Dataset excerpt

- - -

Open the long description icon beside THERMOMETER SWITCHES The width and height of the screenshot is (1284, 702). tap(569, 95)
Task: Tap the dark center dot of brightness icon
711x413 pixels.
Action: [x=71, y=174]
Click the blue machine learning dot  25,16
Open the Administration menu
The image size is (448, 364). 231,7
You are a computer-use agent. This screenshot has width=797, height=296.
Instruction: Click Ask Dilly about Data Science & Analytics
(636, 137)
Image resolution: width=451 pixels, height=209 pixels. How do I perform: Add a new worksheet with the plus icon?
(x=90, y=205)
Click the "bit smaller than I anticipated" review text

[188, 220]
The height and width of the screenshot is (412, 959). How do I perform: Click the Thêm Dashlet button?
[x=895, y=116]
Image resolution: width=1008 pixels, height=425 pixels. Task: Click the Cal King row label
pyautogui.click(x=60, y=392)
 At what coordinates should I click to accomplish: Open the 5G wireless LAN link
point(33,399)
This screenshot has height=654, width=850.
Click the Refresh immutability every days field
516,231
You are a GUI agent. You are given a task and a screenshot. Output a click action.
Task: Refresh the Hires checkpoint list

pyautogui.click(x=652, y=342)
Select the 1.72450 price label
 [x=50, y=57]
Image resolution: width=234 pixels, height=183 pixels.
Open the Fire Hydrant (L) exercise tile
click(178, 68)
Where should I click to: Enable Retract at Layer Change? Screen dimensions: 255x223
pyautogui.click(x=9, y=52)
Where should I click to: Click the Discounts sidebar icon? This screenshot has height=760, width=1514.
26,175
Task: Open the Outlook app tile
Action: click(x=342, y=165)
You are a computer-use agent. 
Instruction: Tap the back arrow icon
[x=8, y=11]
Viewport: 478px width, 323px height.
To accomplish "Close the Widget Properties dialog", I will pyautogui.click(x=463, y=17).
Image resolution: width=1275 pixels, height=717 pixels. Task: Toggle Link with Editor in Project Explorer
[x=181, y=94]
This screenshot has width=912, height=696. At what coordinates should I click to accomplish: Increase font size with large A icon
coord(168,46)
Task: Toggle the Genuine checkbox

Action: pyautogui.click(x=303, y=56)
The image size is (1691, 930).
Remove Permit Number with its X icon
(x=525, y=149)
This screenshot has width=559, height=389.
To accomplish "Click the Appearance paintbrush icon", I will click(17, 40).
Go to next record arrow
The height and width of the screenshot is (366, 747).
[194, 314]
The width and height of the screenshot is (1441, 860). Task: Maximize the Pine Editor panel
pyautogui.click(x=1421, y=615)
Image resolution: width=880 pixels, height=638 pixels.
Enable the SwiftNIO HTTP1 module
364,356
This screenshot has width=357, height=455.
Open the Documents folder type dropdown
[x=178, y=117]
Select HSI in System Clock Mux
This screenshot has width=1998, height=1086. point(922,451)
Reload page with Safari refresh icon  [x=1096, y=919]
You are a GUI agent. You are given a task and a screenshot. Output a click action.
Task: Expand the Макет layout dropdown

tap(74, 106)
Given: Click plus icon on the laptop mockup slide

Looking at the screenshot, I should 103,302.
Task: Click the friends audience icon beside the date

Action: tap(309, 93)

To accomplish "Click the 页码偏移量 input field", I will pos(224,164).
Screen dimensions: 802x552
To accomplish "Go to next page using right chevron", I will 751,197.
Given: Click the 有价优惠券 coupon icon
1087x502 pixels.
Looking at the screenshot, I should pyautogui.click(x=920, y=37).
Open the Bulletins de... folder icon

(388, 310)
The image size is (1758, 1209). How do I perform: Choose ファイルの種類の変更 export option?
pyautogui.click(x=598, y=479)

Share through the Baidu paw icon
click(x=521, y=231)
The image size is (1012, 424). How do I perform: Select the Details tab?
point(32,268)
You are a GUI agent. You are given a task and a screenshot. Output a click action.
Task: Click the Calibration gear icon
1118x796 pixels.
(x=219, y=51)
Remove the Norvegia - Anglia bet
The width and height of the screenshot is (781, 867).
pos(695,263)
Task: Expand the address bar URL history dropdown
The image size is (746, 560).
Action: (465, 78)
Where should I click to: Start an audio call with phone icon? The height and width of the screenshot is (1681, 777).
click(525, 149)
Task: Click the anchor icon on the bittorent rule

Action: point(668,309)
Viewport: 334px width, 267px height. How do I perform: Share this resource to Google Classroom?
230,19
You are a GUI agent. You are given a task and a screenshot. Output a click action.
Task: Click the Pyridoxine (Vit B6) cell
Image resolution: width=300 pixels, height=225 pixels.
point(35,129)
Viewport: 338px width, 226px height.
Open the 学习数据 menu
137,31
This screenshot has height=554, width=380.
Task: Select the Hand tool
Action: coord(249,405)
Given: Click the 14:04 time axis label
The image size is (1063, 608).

- - -

What you are asked to do
Rewrite everything from the line containing "Reload page with" down to the line containing "Action: point(668,309)" in the records as a Markdown table with columns Row and Text, numbering each line and leaving out blank lines.

Correct answer
| Row | Text |
|---|---|
| 1 | Reload page with Safari refresh icon  [x=1096, y=919] |
| 2 | You are a GUI agent. You are given a task and a screenshot. Output a click action. |
| 3 | Task: Expand the Макет layout dropdown |
| 4 | tap(74, 106) |
| 5 | Given: Click plus icon on the laptop mockup slide |
| 6 | Looking at the screenshot, I should 103,302. |
| 7 | Task: Click the friends audience icon beside the date |
| 8 | Action: tap(309, 93) |
| 9 | To accomplish "Click the 页码偏移量 input field", I will pos(224,164). |
| 10 | Screen dimensions: 802x552 |
| 11 | To accomplish "Go to next page using right chevron", I will 751,197. |
| 12 | Given: Click the 有价优惠券 coupon icon |
| 13 | 1087x502 pixels. |
| 14 | Looking at the screenshot, I should pyautogui.click(x=920, y=37). |
| 15 | Open the Bulletins de... folder icon |
| 16 | (388, 310) |
| 17 | The image size is (1758, 1209). How do I perform: Choose ファイルの種類の変更 export option? |
| 18 | pyautogui.click(x=598, y=479) |
| 19 | Share through the Baidu paw icon |
| 20 | click(x=521, y=231) |
| 21 | The image size is (1012, 424). How do I perform: Select the Details tab? |
| 22 | point(32,268) |
| 23 | You are a GUI agent. You are given a task and a screenshot. Output a click action. |
| 24 | Task: Click the Calibration gear icon |
| 25 | 1118x796 pixels. |
| 26 | (x=219, y=51) |
| 27 | Remove the Norvegia - Anglia bet |
| 28 | The width and height of the screenshot is (781, 867). |
| 29 | pos(695,263) |
| 30 | Task: Expand the address bar URL history dropdown |
| 31 | The image size is (746, 560). |
| 32 | Action: (465, 78) |
| 33 | Where should I click to: Start an audio call with phone icon? The height and width of the screenshot is (1681, 777). |
| 34 | click(525, 149) |
| 35 | Task: Click the anchor icon on the bittorent rule |
| 36 | Action: point(668,309) |